[Source data]
Content starts

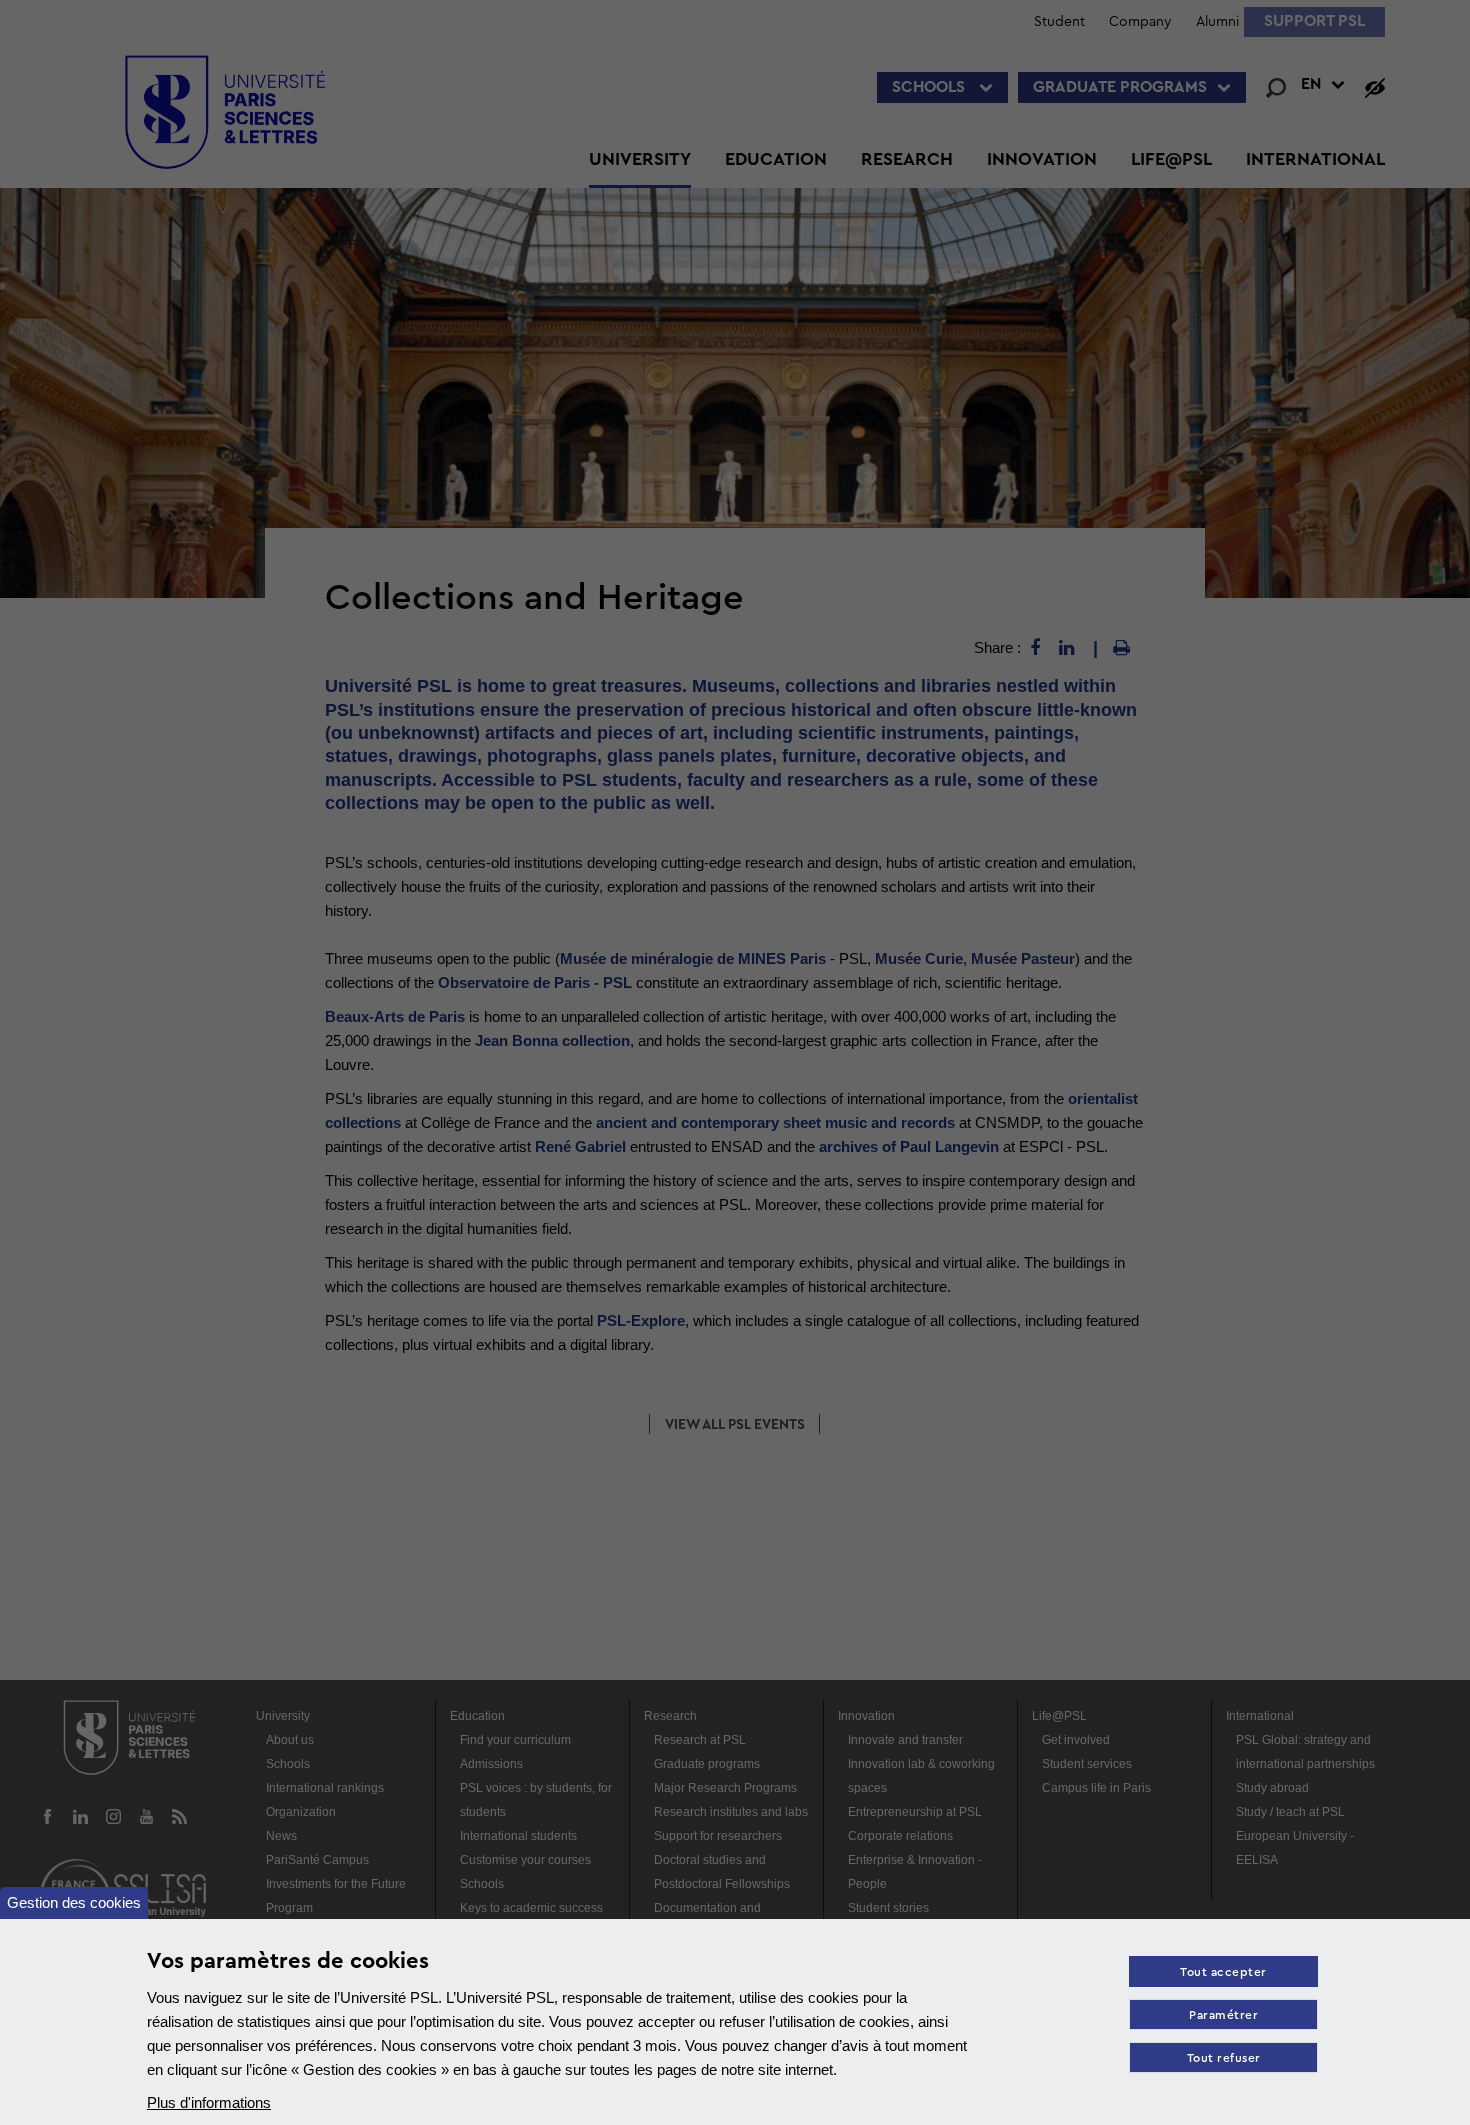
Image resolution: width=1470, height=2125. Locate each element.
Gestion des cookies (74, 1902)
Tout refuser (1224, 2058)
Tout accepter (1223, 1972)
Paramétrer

Content ends

__About this task__. Repeat the records above exactly, leaving out any pictures they contain.

__Answer section__.
Image resolution: width=1470, height=2125. Locate each element.
Gestion des cookies (74, 1902)
Tout refuser (1224, 2058)
Tout accepter (1223, 1972)
Paramétrer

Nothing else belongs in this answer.